Nearly eight hundred miles away, the Wolf was watching in live time what was happening in the desert. What a flick! There were four cameras on the ground at Sunrise Valley that were pumping video footage to four monitors in the house in the Bel Air section of Los Angeles, where he was staying. For the moment, anyway.

He watched closely as the inhabitants of the mobile-home park were escorted by army personnel into waiting transport trucks. The clarity of the footage was very good. He could see the patches on the soldiers’ arms: NEVADA ARMY GUARD UNIT 72ND.

Suddenly he spoke out loud, “Shit! Don’t do that!” He started to squeeze the black handball rapidly in his fist, a habit when he was anxious or angry, or both.

One of the male civilians had pulled a gun and had it pointed at a soldier. Incredibly dumb mistake!

“You imbecile!” the Wolf shouted at the screen.

An instant later the man with the handgun was dead, facedown in the desert dust, which actually made it easier to get the other retards from Sunrise Valley into the transport trucks. Should have been part of the plan in the first place, the Wolf thought. But it hadn’t been, so now it was a small problem.

Then one of the handheld cameras focused on a small cargo plane as it approached the town and circled overhead. This was just gorgeous to behold. The handheld was obviously on board one of the army trucks, which were, he hoped, speeding out of range.

It was amazing footage—black and white, which somehow made it even more powerful. Black and white was more realistic, no? Yes—absolutely.

The handheld was steady on the plane as it glided in over the town.

“Angels of death,” he whispered. “Beautiful image. I’m such an artist.”

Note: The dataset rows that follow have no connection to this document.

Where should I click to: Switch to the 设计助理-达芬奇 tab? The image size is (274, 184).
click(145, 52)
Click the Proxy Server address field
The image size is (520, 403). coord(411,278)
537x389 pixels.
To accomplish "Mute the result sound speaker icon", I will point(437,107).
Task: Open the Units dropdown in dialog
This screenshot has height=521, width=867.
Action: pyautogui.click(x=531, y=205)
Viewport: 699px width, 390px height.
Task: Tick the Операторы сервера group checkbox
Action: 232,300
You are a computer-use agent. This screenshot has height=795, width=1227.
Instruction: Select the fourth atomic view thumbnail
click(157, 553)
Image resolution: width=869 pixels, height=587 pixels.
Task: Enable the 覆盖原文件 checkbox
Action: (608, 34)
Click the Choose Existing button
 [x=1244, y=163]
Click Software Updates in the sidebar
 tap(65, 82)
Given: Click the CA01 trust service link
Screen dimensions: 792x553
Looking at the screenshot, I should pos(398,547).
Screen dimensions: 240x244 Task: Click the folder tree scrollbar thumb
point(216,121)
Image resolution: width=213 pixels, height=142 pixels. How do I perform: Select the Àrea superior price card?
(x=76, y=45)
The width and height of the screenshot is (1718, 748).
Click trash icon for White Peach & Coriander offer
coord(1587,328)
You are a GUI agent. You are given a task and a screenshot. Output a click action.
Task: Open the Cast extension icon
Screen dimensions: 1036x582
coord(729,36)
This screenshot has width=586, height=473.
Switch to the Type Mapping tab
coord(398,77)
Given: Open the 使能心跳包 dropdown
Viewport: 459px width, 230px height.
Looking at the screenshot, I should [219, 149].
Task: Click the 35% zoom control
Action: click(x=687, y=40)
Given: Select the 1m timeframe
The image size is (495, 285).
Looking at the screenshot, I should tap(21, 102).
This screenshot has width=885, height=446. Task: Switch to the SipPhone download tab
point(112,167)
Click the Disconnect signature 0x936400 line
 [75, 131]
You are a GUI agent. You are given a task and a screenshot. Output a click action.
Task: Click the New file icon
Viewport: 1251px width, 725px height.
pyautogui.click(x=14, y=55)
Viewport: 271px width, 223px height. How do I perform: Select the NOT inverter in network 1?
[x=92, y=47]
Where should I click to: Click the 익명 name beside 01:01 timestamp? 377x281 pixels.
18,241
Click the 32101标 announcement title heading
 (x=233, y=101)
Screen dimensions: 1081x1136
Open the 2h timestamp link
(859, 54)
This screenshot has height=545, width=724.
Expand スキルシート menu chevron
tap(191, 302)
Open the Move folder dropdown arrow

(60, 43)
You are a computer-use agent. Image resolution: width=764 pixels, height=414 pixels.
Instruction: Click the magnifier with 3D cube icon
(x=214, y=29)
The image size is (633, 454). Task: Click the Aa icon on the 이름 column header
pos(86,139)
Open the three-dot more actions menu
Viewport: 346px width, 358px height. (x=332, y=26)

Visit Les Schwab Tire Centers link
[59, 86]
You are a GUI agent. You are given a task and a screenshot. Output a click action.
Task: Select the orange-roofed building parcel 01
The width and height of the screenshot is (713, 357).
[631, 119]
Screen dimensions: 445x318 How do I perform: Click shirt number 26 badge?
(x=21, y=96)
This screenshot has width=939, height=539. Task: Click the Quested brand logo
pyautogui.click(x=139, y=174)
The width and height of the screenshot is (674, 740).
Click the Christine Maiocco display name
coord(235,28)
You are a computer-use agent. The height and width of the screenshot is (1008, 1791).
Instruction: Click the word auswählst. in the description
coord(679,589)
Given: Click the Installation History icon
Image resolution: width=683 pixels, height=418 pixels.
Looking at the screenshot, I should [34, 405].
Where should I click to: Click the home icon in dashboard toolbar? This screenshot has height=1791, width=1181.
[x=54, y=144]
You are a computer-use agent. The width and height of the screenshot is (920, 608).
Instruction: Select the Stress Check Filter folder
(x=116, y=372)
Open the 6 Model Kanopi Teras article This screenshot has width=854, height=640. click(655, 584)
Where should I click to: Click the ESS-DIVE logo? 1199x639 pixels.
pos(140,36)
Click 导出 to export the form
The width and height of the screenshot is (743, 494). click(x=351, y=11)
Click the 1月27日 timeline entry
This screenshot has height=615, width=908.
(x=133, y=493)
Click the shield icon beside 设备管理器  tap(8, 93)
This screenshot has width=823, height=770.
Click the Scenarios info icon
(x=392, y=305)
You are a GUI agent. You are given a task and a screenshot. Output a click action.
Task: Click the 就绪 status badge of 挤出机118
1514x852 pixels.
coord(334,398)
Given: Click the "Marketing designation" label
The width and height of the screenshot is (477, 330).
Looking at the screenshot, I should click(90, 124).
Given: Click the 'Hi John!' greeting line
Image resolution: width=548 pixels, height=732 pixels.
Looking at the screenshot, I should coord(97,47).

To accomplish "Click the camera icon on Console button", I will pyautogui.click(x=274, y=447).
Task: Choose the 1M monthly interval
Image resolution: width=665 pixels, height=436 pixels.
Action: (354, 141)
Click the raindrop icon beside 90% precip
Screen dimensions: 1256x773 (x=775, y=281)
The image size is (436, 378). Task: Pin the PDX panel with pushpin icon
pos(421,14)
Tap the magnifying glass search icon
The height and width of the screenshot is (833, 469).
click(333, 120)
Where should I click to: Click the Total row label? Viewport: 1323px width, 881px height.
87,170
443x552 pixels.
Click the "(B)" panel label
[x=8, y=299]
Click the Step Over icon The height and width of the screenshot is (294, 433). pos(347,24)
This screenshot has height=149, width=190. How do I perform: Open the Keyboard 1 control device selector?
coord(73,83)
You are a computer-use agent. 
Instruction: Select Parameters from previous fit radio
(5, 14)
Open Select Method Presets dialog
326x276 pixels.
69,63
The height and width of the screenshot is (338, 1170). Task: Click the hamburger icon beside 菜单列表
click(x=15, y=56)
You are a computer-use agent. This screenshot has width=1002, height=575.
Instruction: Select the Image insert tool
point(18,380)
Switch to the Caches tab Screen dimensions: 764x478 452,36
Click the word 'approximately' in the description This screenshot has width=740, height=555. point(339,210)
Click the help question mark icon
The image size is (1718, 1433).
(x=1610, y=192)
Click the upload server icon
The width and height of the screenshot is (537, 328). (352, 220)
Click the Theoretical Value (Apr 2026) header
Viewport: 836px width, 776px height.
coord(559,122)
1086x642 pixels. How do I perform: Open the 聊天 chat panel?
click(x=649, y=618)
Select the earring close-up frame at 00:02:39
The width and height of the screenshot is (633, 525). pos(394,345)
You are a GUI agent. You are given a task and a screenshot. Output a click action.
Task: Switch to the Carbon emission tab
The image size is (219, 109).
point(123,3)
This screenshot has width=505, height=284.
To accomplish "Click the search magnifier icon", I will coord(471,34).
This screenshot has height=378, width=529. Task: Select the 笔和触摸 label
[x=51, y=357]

It took two of them to push the bladder of gas out the payload door. Then the pilot banked a hard left, fire walled the engines, and climbed out of there as fast as he could. That was his job, his piece of the puzzle, and he’d done it very well. “You get to live,” the Wolf spoke to the video again.

The camera was on a wide angle now and captured the bomb as it slowly plummeted toward the town. Stunning footage. Scary as hell, too, even for him to see. At approximately a hundred feet from the ground, the bomb detonated. “Ka-fucking-boom!” said the Wolf. It just came out of his mouth. Usually he wasn’t this emotional about anything.

As he watched—couldn’t take his eyes away—the Daisy Cutter leveled everything within five hundred yards of the drop site. It also had the capacity to kill everything within an area that large, which it did. This was utter devastation. Up to ten miles away windows blew out of buildings. The ground and buildings shook in Elko, Nevada, about thirty-five miles away. The explosion was heard in the next state.

And actually, much farther away than that. Right there in Los Angeles, for instance. Because tiny Sunrise Valley, Nevada, was just a test run.

“This is just a warm-up,” said the Wolf. “Just the beginning of something great. My masterpiece. My payback.”

Chapter 6

WHEN EVERYTHING STARTED, I was blessedly out of the loop, on a four-day vacation to the West Coast, my first in over a year. First stop: Seattle, Washington.

Seattle is a beautiful, lively city that—in my opinion, anyway—nicely balances the funky old and the cyber new, with possibly a tip of a Microsoft cap to the future side of things. Under ordinary circumstances I would have looked forward to a visit there.

These were kind of shaky times, though, and I had only to look down at the small boy tightly holding on to my hand as we crossed Wallingford Avenue North to remember why.

I had only to listen to my heart.

The boy was my son Alex, and I was seeing him for the first time in four months. He and his mother lived in Seattle now. I lived in Washington, D.C., where I was an FBI agent. Alex’s mom and I were involved in a “friendly” custody struggle over our son, at least it was evolving that way after a very stormy couple of encounters.